Slot 2 Tutorials (12:00-15:00)

Option 1: "Invited tutorial: Praat", by Paul Boersma (University of Amsterdam)
- Details coming up soon!
Option 2: "A Journey through Emerging Speech Research with NVIDIA NeMo", by Piotr Zelasko (NVIDIA), Nithin Rao Koluguri (NVIDIA), Ante Jukic (NVIDIA), Subhankar Ghosh (NVIDIA), Travis Bartley (NVIDIA), Elena Rastorgueva (NVIDIA)
- Short description: This tutorial presents a comprehensive overview of recent developments in NVIDIA NeMo, a popular open-source framework recognized for its state-of-the-art performance in speech processing tasks. The tutorial is structured in two segments that bridge classical and emerging speech technologies. The first segment introduces significant architectural improvements in speech recognition through the FastConformer architecture with label looping and CUDA graph acceleration, alongside novel approaches to speech enhancement using score-based diffusion models, flow-matching, and Schr¨odinger bridge techniques. It also presents pioneering work in high-quality neural audio codecs. The second segment explores developments in multi-task speech modeling through Canary-1B, end-to-end speaker diarization with Sortformer Diarizer, and the integration of speech capabilities with Large Language Models via SALM and BESTOW frameworks. A particular emphasis is placed on training efficiency innovations, including dynamic bucketing and batch size optimization techniques that achieve up to 2x faster training speeds. By combining theoretical foundations with practical implementation guidance, this tutorial serves as a valuable resource for both researchers and practitioners in speech technology, offering hands-on experience with state-of-the-art tools and techniques.

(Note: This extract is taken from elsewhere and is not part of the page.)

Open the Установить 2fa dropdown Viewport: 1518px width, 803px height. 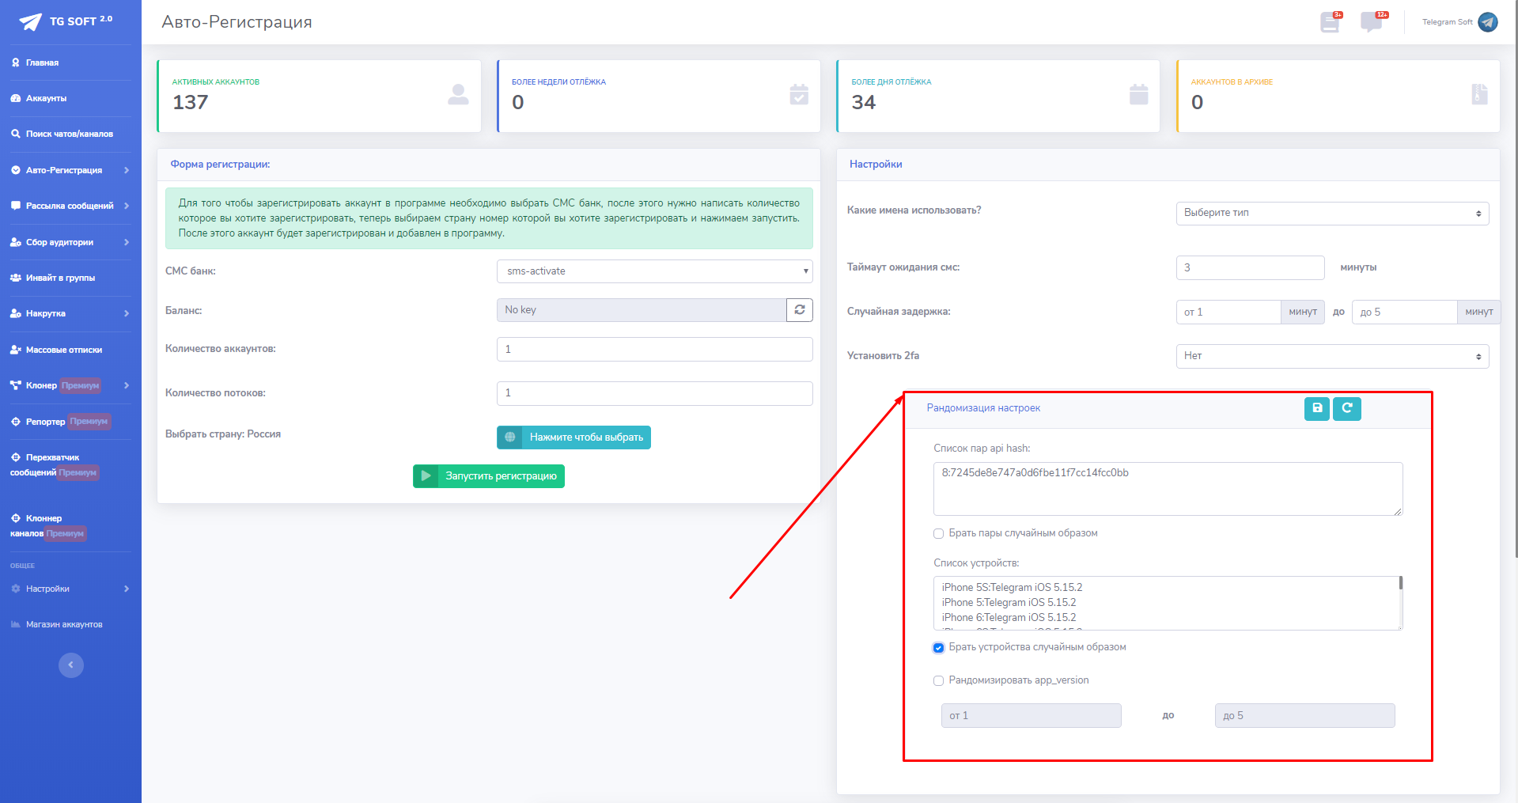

- About tutorial organizers:
  - Piotr Zelasko received the B.S. and M.Sc. degrees in Acoustic Engineering, and Ph.D. in Electronic Engineering (2019) at AGH-UST in Poland. He worked with several companies and held a research scientist position at JHU’s CLSP. At present, he is a research scientist at NVIDIA NeMo building multitask and multimodal models and efficient training infrastructure. Piotr is a co-author of the next-generation Kaldi toolkit (k2).
  - Nithin Rao Koluguri received his MS in Electrical Engineering from USC, Los Angeles. He worked as a researcher at USC SAIL and IISc SPIRE Labs. Currently, he holds a position as a research scientist on the NVIDIA Conversational AI team, focusing on advancing speech and speaker recognition models. As a key contributor to the NVIDIA NeMo toolkit, he plays a vital role in enhancing features for conversational AI model development.
  - Ante Jukić received his Dipl.-Ing degree in Electrical Engineering from the University of Zagreb, Croatia, and his Ph.D. degree in Engineering from the University of Oldenburg, Germany. Currently, he’s with NVIDIA’s Conversational AI team, working on generative models for speech and audio.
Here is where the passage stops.